An idea hit me while I was reading a journal today where the writer posted everything twice: once in Russian, and once in English. We should support multiple versions of single journal posts.
Brad was talking a long time ago about making the news journal and other similar journals translatable via the translation system. That works on a limited basis, but it'd be much nicer to simply support having multiple logtext and logsubject rows for entries (with some kind of limit, or it'd get silly) and then record the characteristics of each version which right now would only be language but could become other things in the future such as versions in different formats.
We're already going to start storing journal, entry and possibly later comment language so that with S2 journal output can optionally include the relevant language specifications, but this takes it to a logical extreme, and works a bit like the multipart/alternate format, where several versions of the same content are given with the characteristics described in some headers.
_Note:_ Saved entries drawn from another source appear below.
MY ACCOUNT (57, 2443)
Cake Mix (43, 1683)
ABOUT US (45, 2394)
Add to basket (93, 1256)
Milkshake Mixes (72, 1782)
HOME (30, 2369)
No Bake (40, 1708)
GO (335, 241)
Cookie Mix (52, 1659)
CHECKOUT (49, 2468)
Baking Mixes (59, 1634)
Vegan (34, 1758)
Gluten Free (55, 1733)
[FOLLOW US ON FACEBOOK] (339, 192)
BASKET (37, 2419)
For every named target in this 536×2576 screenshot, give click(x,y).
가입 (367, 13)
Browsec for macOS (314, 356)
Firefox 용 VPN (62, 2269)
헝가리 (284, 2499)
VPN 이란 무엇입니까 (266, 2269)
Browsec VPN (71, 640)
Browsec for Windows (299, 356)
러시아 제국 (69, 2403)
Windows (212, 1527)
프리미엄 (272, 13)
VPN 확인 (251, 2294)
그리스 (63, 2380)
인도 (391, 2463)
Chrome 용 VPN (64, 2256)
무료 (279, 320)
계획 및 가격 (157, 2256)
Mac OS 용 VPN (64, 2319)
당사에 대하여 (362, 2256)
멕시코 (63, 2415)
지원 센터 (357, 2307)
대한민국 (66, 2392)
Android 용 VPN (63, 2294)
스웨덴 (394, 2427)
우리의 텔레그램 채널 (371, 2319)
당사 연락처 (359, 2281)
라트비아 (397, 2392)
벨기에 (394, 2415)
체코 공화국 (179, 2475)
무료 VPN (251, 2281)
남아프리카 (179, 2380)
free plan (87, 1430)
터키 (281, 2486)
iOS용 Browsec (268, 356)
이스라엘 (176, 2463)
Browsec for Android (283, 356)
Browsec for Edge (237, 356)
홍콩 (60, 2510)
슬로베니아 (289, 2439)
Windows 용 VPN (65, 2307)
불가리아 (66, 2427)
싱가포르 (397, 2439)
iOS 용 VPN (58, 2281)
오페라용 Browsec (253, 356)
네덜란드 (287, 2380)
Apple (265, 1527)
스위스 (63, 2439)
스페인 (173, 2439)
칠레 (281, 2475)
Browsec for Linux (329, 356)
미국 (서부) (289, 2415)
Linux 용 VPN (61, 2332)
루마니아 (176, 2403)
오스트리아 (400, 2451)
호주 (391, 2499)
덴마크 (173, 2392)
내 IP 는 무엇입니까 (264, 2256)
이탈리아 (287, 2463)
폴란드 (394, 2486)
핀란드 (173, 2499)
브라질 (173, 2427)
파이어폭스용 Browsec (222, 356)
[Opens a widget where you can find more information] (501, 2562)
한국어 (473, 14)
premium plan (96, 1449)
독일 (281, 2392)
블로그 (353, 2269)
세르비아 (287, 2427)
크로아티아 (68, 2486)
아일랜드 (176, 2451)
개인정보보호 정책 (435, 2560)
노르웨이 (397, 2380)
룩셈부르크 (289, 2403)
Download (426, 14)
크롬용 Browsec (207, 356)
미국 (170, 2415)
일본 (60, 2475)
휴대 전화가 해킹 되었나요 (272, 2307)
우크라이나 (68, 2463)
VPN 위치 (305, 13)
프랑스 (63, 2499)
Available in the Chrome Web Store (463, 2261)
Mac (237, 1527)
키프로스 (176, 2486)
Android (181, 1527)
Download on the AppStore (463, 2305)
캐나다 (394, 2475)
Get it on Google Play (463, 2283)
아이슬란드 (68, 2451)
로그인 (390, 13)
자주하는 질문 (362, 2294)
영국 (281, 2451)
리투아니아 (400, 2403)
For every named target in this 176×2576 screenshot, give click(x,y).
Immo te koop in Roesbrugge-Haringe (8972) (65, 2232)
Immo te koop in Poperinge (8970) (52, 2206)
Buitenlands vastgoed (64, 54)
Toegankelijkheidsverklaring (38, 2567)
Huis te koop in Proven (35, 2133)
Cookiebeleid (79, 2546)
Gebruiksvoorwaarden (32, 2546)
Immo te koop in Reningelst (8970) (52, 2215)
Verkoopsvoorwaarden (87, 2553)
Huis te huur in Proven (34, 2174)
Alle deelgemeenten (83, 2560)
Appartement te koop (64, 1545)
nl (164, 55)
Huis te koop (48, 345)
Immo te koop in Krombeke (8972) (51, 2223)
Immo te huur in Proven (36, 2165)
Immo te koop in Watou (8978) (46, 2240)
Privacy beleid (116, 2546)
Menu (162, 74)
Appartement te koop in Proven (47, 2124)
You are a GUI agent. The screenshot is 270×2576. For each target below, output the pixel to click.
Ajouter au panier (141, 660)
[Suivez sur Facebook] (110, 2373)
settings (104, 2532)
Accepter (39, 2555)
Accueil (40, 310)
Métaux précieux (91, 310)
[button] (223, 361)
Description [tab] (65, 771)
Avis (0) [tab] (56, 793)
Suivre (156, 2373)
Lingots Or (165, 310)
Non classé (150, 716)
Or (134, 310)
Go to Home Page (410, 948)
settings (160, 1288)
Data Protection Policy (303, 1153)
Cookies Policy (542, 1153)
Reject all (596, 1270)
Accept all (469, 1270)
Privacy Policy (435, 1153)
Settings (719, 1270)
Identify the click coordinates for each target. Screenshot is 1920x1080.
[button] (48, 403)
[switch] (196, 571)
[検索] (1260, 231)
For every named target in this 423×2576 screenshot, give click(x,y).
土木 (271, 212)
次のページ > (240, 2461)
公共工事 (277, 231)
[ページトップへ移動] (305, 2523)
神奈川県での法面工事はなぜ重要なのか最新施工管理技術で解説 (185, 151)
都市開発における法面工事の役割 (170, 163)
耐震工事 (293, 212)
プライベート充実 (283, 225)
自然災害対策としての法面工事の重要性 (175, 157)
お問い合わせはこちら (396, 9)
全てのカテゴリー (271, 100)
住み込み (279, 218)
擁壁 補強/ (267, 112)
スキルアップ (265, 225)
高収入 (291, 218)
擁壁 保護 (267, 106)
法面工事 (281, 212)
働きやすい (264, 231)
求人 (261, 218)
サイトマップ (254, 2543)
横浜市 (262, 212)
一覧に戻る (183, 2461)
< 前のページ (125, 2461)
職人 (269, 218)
A very rough DB schema design would go something like this: Add an ‘alternate’ byte field to both logsubject2 and logtext2 which defaults to 0, then have a logformat (better name please!) table which looks like this:
Now, the formatkey field would probably be an integer index to a list of valid formatkeys, just like how props work, but including the literal text will do for example. Now, when deciding what to retrieve, the system should retrieve the data for all of the alternates and use it to decide what version is best to present based on a list which is the result of aggregating the Accept-Language header,
$remote's language preference userprop (not the one for ML support, but one which can contain multiple options) and a query string field giving language preferences for the purposes of one-off overrides and embedding specific versions. It could also take into account a 'quality' specification where the user can rate how good each version is relative to the others, so if my language spec say I prefer English but I'll also accept Spanish but the Spanish version is rated higher because the writer doesn't consider their English expressive enough, the Spanish version can ‘win’, but there would have to be a way to make English always win if I wanted it to. The precise nature of this decision algorithm can be figured out later.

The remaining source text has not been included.